Although complex congenital heart disease has occasionally been associated with HOS and documented TBX5 mutations (12,14,22), this is not a common finding. In our series, several patients considered to have a diagnosis consistent with the strict clinical criteria for HOS had congenital heart malformation in addition to ASD, VSD, and/or conduction disease. However, TBX5 mutations were rarely detected in this group (subject #29 with aortic coarctation and subject #36 with TOF). Thus, it may still be appropriate to consider for TBX5 mutational analyses individuals who meet clinical criteria for HOS and who have congenital heart disease in addition to (but not instead of) septation defects and/or conduction disease.
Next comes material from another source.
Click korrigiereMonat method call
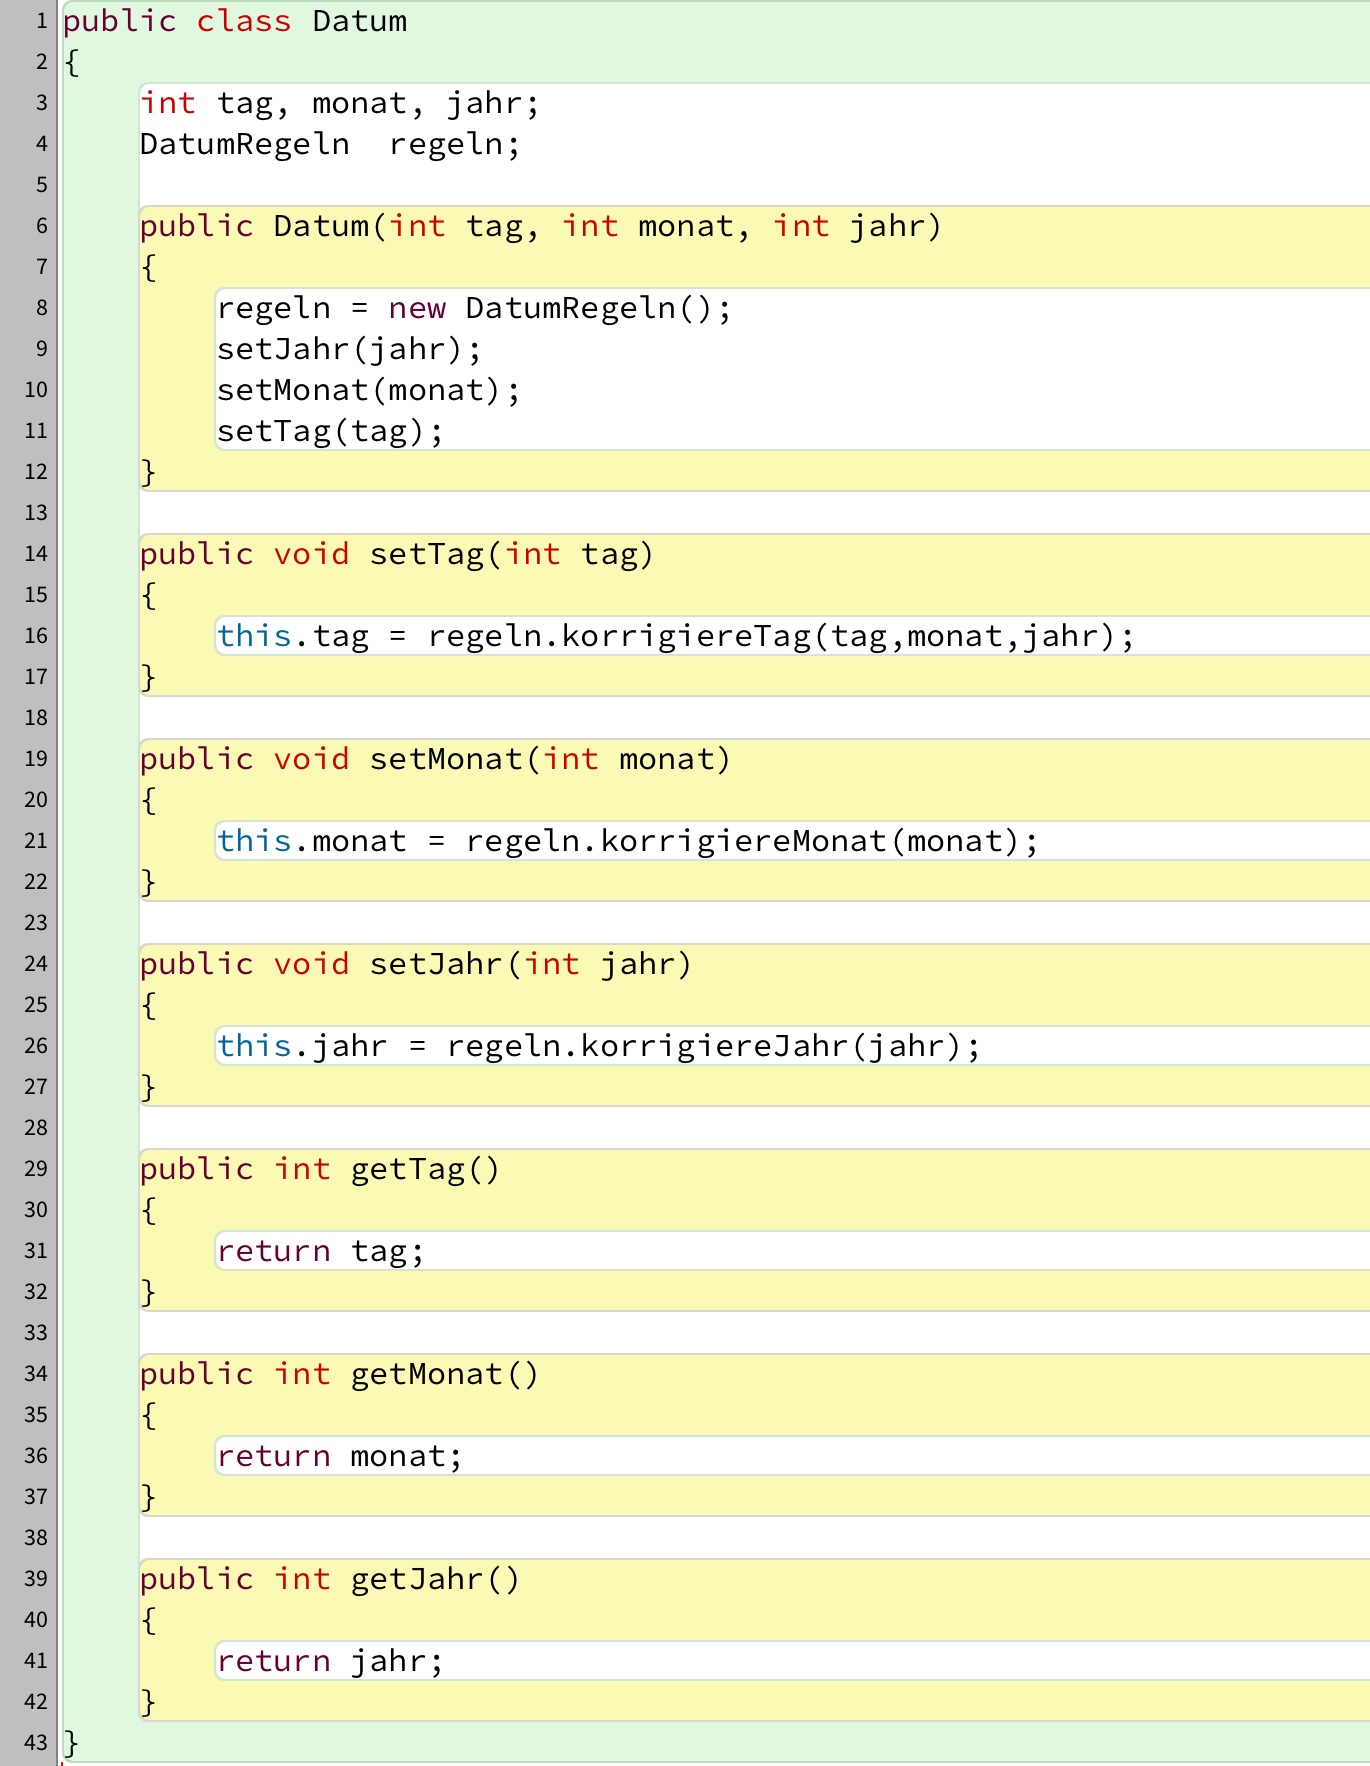This screenshot has width=1370, height=1766. (x=743, y=841)
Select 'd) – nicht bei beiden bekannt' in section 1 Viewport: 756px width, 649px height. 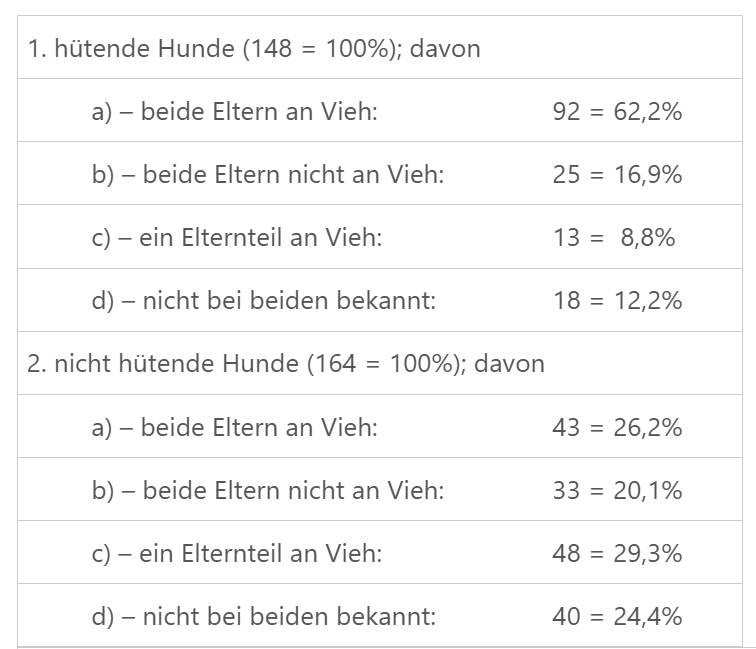pyautogui.click(x=263, y=300)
In summary, we have shown that the application of strict clinical criteria for HOS is highly predictive for the identification of a TBX5 disease–causing mutation. The ability to confirm clinical diagnoses with genetic testing is a valuable asset in the management of affected individuals and their families. Informative genetic testing will be useful in identifying at-risk individuals, such as parents and siblings of those with HOS, and will permit counseling regarding specific recurrence risks for family members of an individual affected by HOS. Because of the phenotypic variability of HOS, genetic testing will also be useful in guiding the clinical management of mildly affected individuals since even those without structural heart disease are at risk for cardiac conduction disease (3). Furthermore, families with an identified TBX5 mutation can be counseled about reproductive options, including preimplantation genetic diagnosis, for future pregnancies (30). For individuals not meeting clinical criteria for HOS, more appropriate genetic testing should be considered. Other disorders to be considered in individuals with limb and cardiac malformation include Okihiro syndrome, UMS, thrombocytopenia absent radius syndrome, and VACTERL association. Appropriate definition and diagnosis of the clinical features of heart-hand syndromes like HOS will allow us to better understand the role of their causative genes in development and ultimately will foster improved molecularly based therapeutic approaches for affected individuals.